Magnetic core dimensionning limits in hydro generators
Under the title Magnetic core dimensioning limits in Hydro-Generators, Working Group A1.49 has undertaken the task of demystifying the theoretical approach of dimensioning the magnetic core of salient pole synchronous machines.
Convenor
(BR)
JJ. ROCHA E.
Secretary
(CA)
A. MERKHOUF
A. SOLUM (SE), C. KREISCHER (DE), E. BORTONI (BR), E. MINEMATSU (JP), E.A. KAGGESTAD (NO), H. ISHIZUKA (JP), H. MATSUMOTO (JP), J. KIM (KR), K. MOLOSE (ZA), K. FUJIWARA (JP), M. BRCIC (HR), M. GIESBRECHT (BR), M. UEMORI (BR), P. WIEHE (AU), P.N. THIABAUD (FR), R. TREMBLAY (CA)
Corresponding Members: L.L.H. COSTA (BR), R. PERERS (SE), T. HILDINGER (BR), C. HALUSKA (BR)
We believe that the understanding of magnetic core dimensioning limits demands knowledge of the theory of magnetic circuits applied to hydro-generators. For this reason, the Technical Brochure was developed as a consolidation of history, papers and several books.
To conduct this task, certain premises were stated related to technical documentation in general:
- The bibliography should be in public domain;
- State a transparent evolution of formulation throughout the text;
- A computational program will not be delivered as an output, although all the formulation was programmed, and the results were fully validated;
- As an Annex of the technical brochure, a benchmark model will be introduced with calculated results aiming to support the elaboration of customized routines.

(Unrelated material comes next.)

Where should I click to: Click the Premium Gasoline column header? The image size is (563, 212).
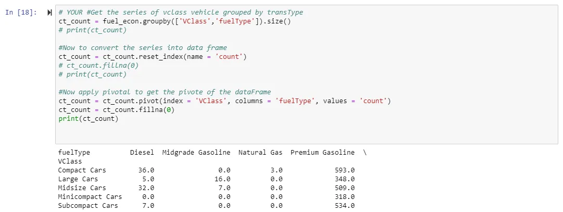pyautogui.click(x=322, y=153)
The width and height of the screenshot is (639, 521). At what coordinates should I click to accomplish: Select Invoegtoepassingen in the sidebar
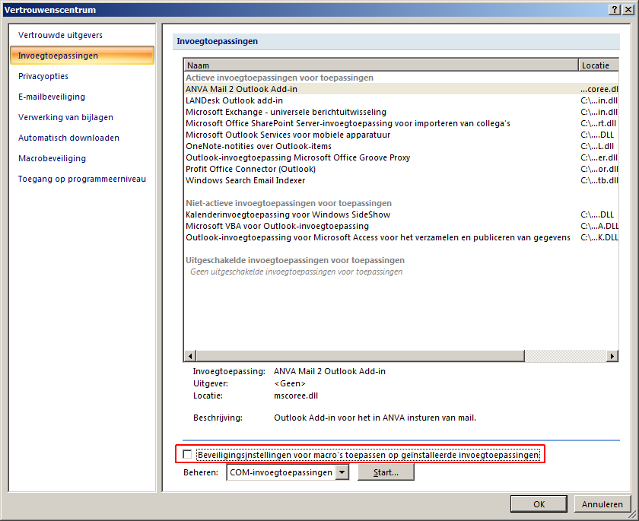57,56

Structure of the Technical Brochure
After finding a detailed magnetic circuit theoretical exposition, based on Figure 1 the reader is introduced on the universe of magnetic flux leakage which approach is very hard to find in traditional books or papers. As illustrated Figure 2, from a 1903 paper the concept of “leakage-flux-tubes” was extracted. This is an attempt to confine the dispersed leakage magnetic flux (like ϕσsh and ϕσbd in Figure 1) inside of imaginary tubes where they can be quantified.
Once the concept of pole leakage coefficient is clearly defined, the procedure for calculating no-load excitation current is introduced. With that, the theory is extended to calculate the machine no-load characteristic.
As saturation is highly dependent on material properties, an exhaustive analysis on the real nature of silicon-steel sheets is developed for stating the “state of the art” of its properties, revisiting the concept of anisotropy. As shown in Figure 3, this analysis demonstrates that non-grain-oriented silicon steel is actually isotropic whose impact in the excitation current calculation may elucidate some “inexplicable” deviations.
Complementarily, the application of grain-oriented silicon steel is debated. The pros and cons are tabled based on practical applications.
As it can be appreciated in Figure 4, a saturation index is presented as the conjugation rate of two excitation current points. The one over the air-gap line (If0) to the other over the saturation curve (Ifg), both at rated no-load voltage. The goodness of this proposed index lays in the fact that these two excitation points are commonly informed in every technical machine description.
Finally, aiming to motivate the reader to implement his own calculation routine, as an Annex to the Technical Brochure is presented:
- A benchmark reference machine data;
- The pole magnetic flux density over the air-gap line and its Fourier series harmonics;
- Typical core materials magnetic characteristics; and
- The benchmark machine expected results.
Conclusion
The author’s hope is to contribute to a better understanding of salient pole synchronous machine magnetic dimensioning analytical process.